(SUPPLIED DATA begins)

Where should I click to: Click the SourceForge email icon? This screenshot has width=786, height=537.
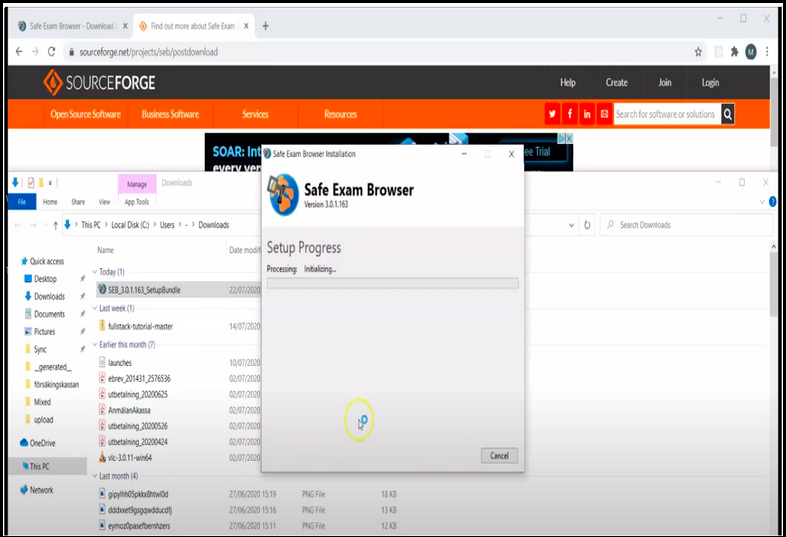(x=604, y=114)
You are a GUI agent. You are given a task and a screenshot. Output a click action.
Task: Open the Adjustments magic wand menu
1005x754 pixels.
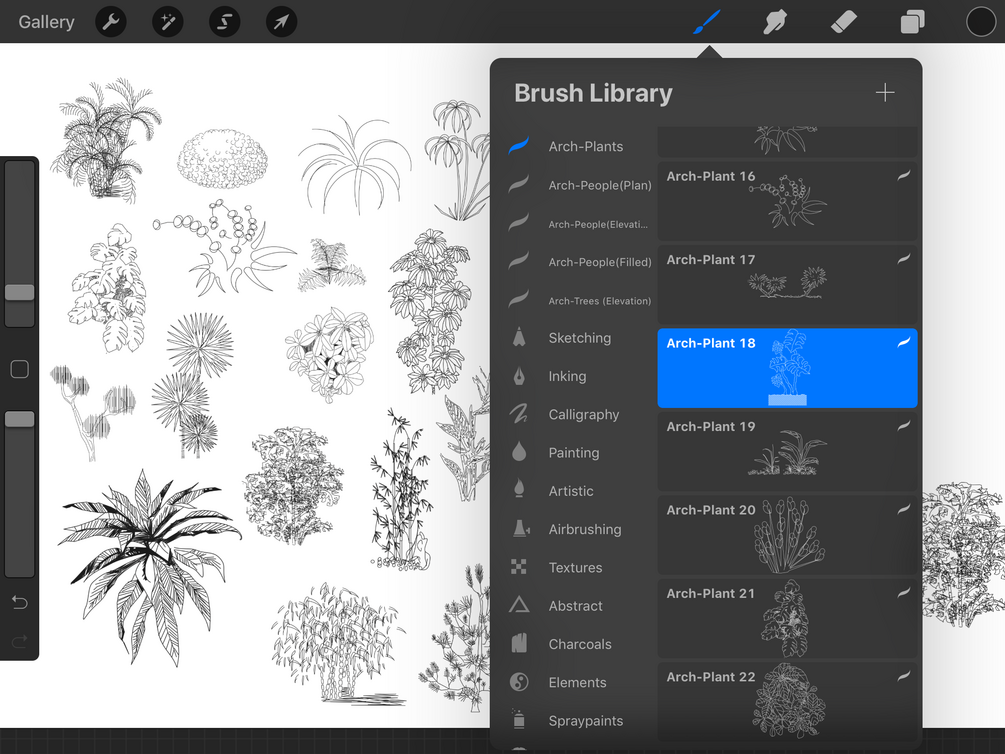(168, 22)
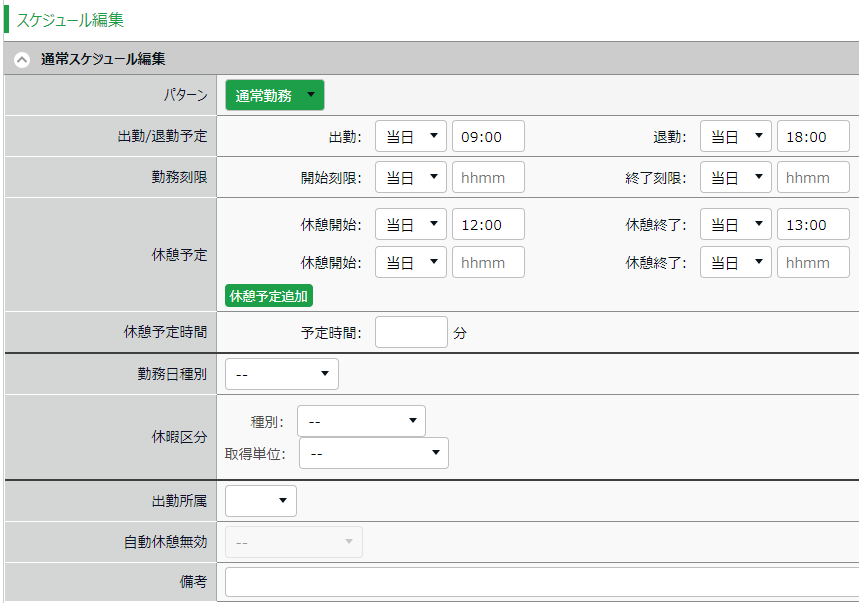Click the empty 開始刻限 time field
859x603 pixels.
point(488,178)
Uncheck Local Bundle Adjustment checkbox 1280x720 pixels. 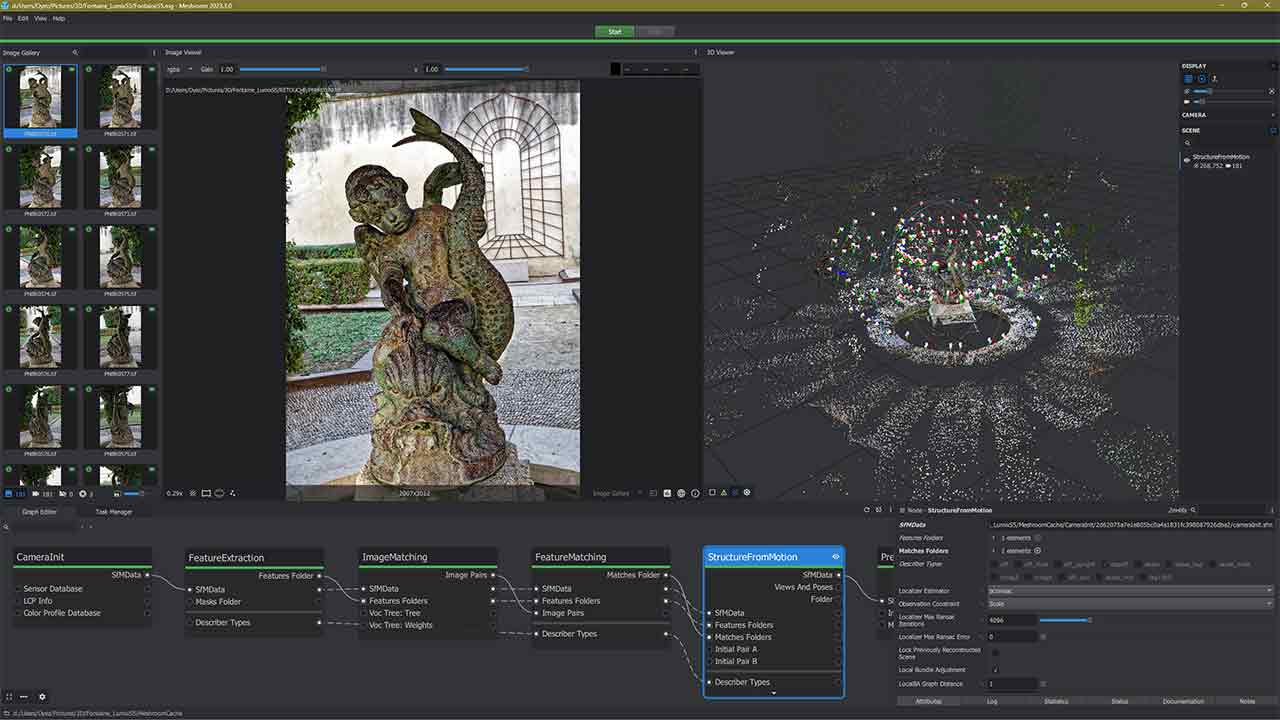click(x=995, y=670)
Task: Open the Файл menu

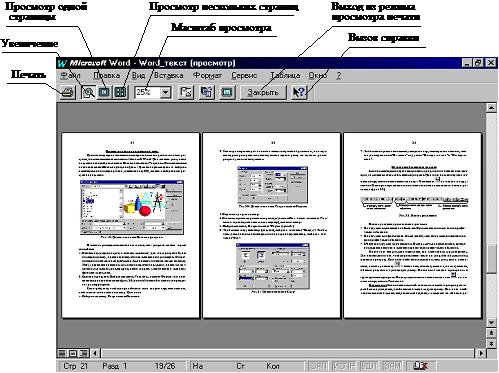Action: pyautogui.click(x=70, y=76)
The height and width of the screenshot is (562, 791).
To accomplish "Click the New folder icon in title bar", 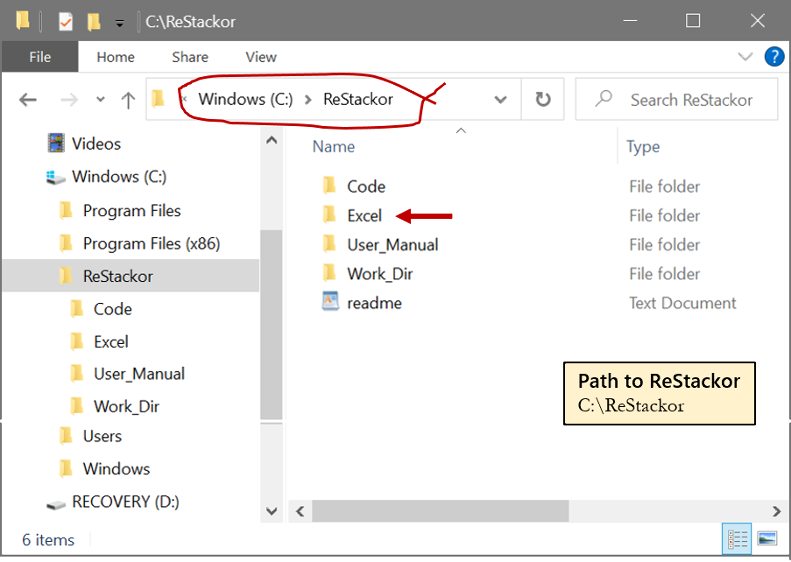I will [x=94, y=22].
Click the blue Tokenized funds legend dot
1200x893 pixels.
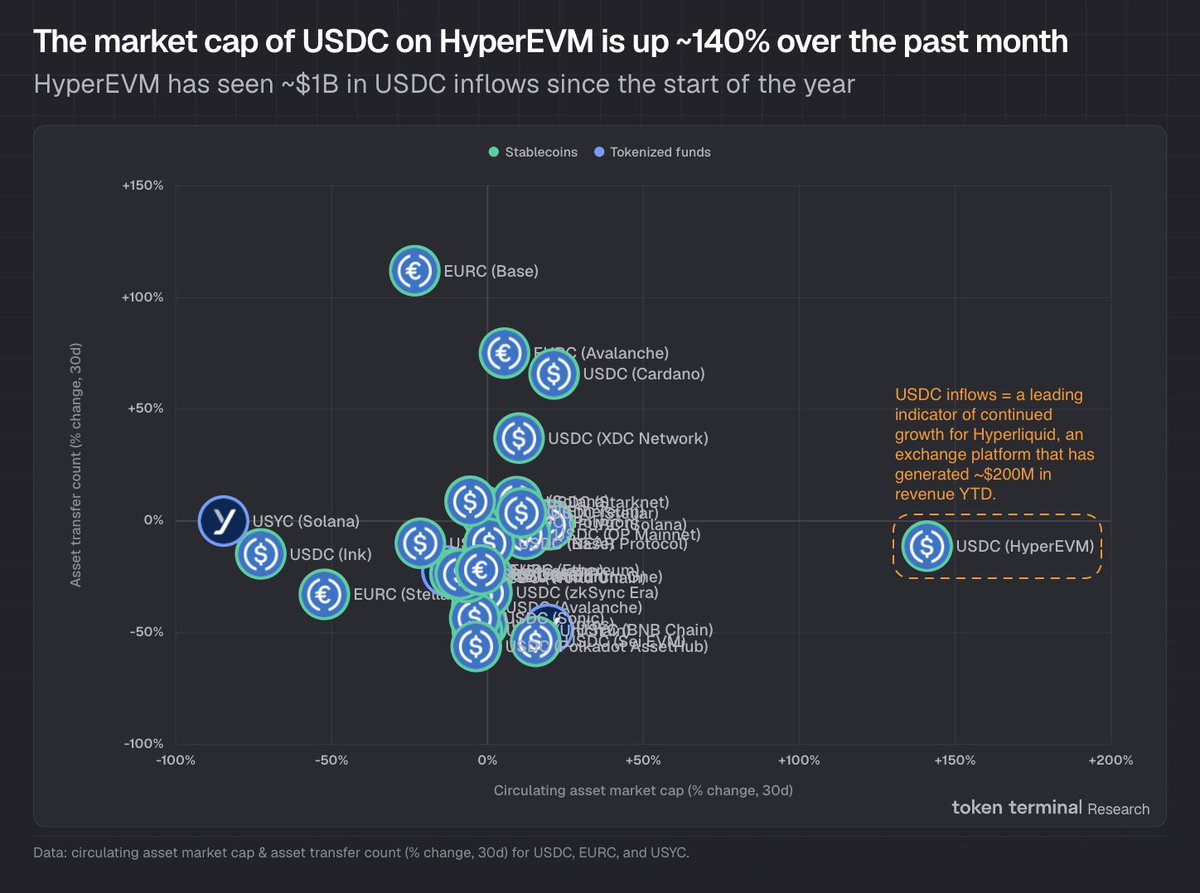[x=599, y=152]
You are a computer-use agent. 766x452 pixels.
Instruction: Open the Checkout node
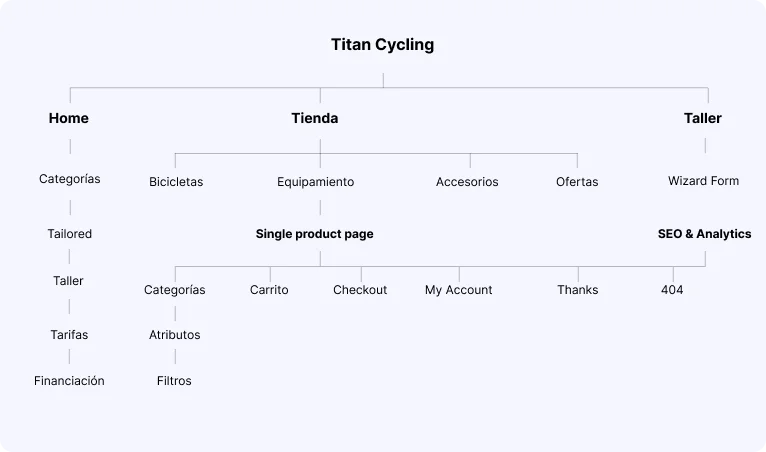pyautogui.click(x=360, y=290)
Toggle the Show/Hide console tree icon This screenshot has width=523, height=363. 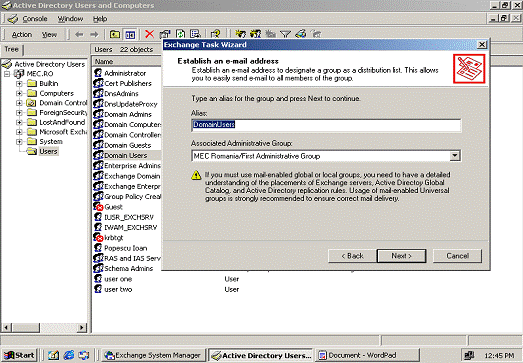pyautogui.click(x=130, y=34)
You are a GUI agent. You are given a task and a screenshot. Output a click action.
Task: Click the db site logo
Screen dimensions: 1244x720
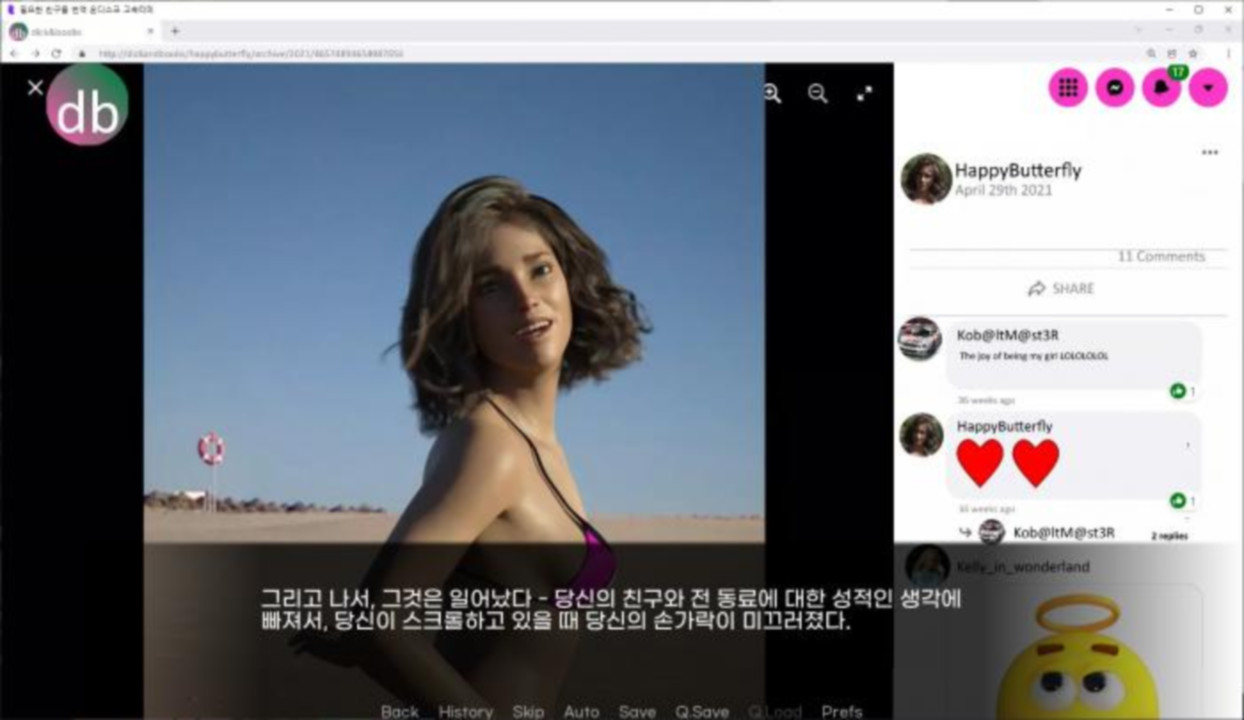click(x=87, y=105)
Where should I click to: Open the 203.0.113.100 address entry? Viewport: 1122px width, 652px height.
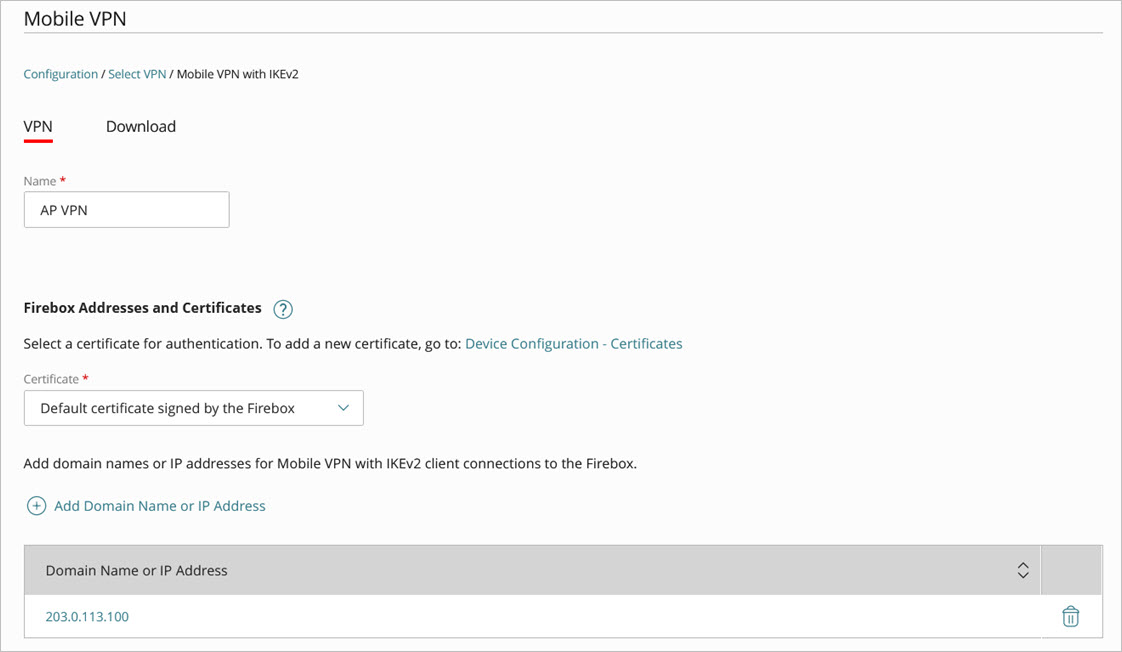(x=86, y=616)
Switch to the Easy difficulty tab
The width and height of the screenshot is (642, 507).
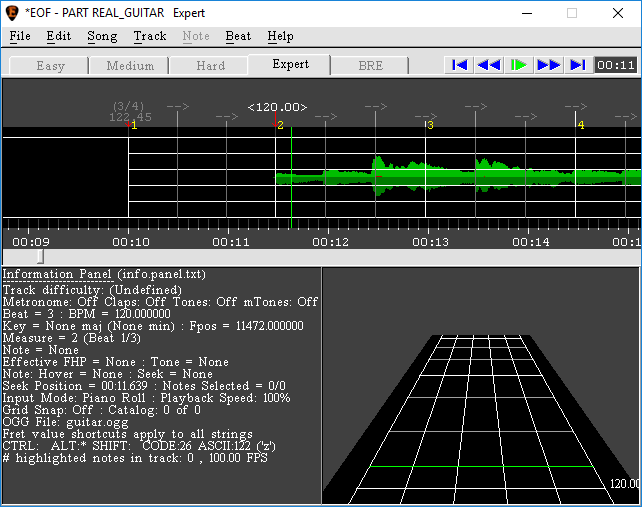tap(49, 66)
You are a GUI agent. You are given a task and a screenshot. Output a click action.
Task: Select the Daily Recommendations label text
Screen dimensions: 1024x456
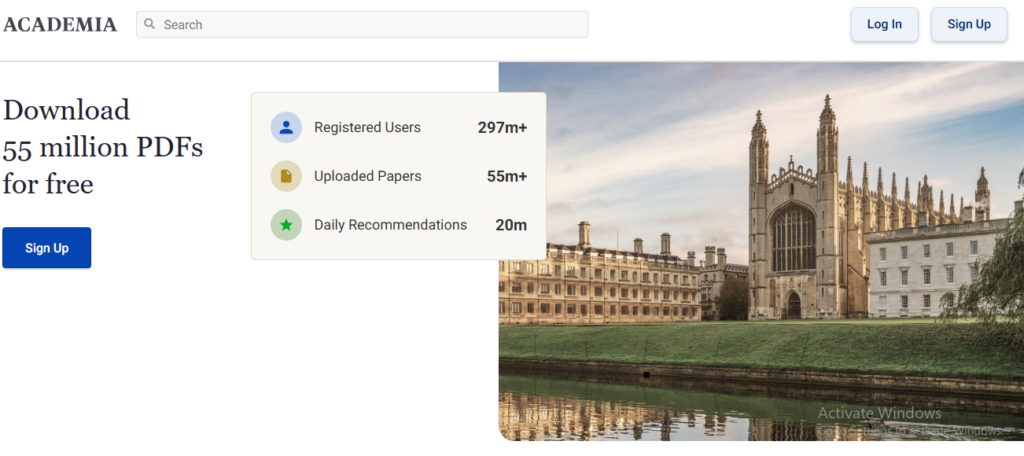click(x=390, y=225)
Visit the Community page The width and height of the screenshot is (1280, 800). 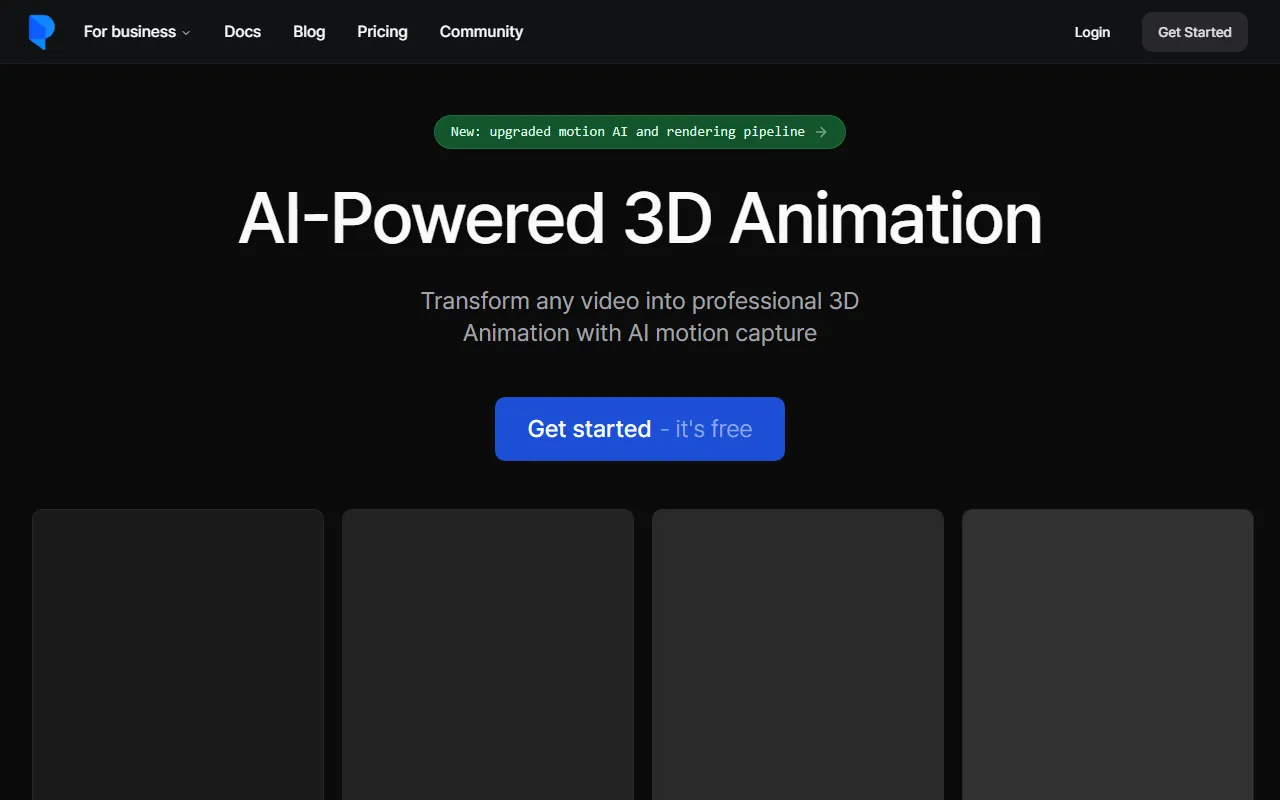481,32
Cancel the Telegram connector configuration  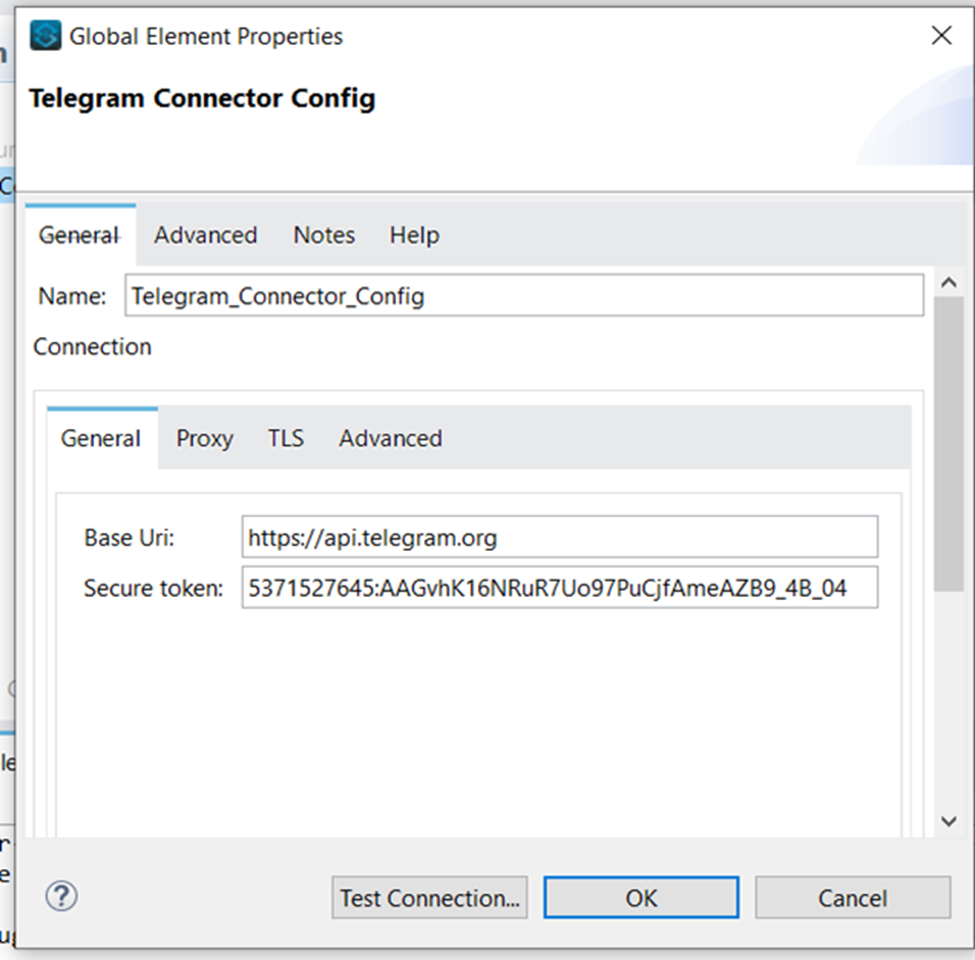click(852, 898)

(SUPPLIED DATA ends)

- _WHAT THIS TASK INVOLVES_
Using the records above, print exactly the lines between the ones containing "Task: Click the db site logo" and "Task: Select the", inclusive, and nothing else; no pictures.

- _RESULT OF THE TASK_
Task: Click the db site logo
Screen dimensions: 1244x720
click(x=87, y=105)
Where should I click to: Open the 203.0.113.100 address entry? Viewport: 1122px width, 652px height.
(x=86, y=616)
Switch to the Easy difficulty tab
The width and height of the screenshot is (642, 507).
tap(49, 66)
You are a GUI agent. You are given a task and a screenshot. Output a click action.
Task: Select the Daily Recommendations label text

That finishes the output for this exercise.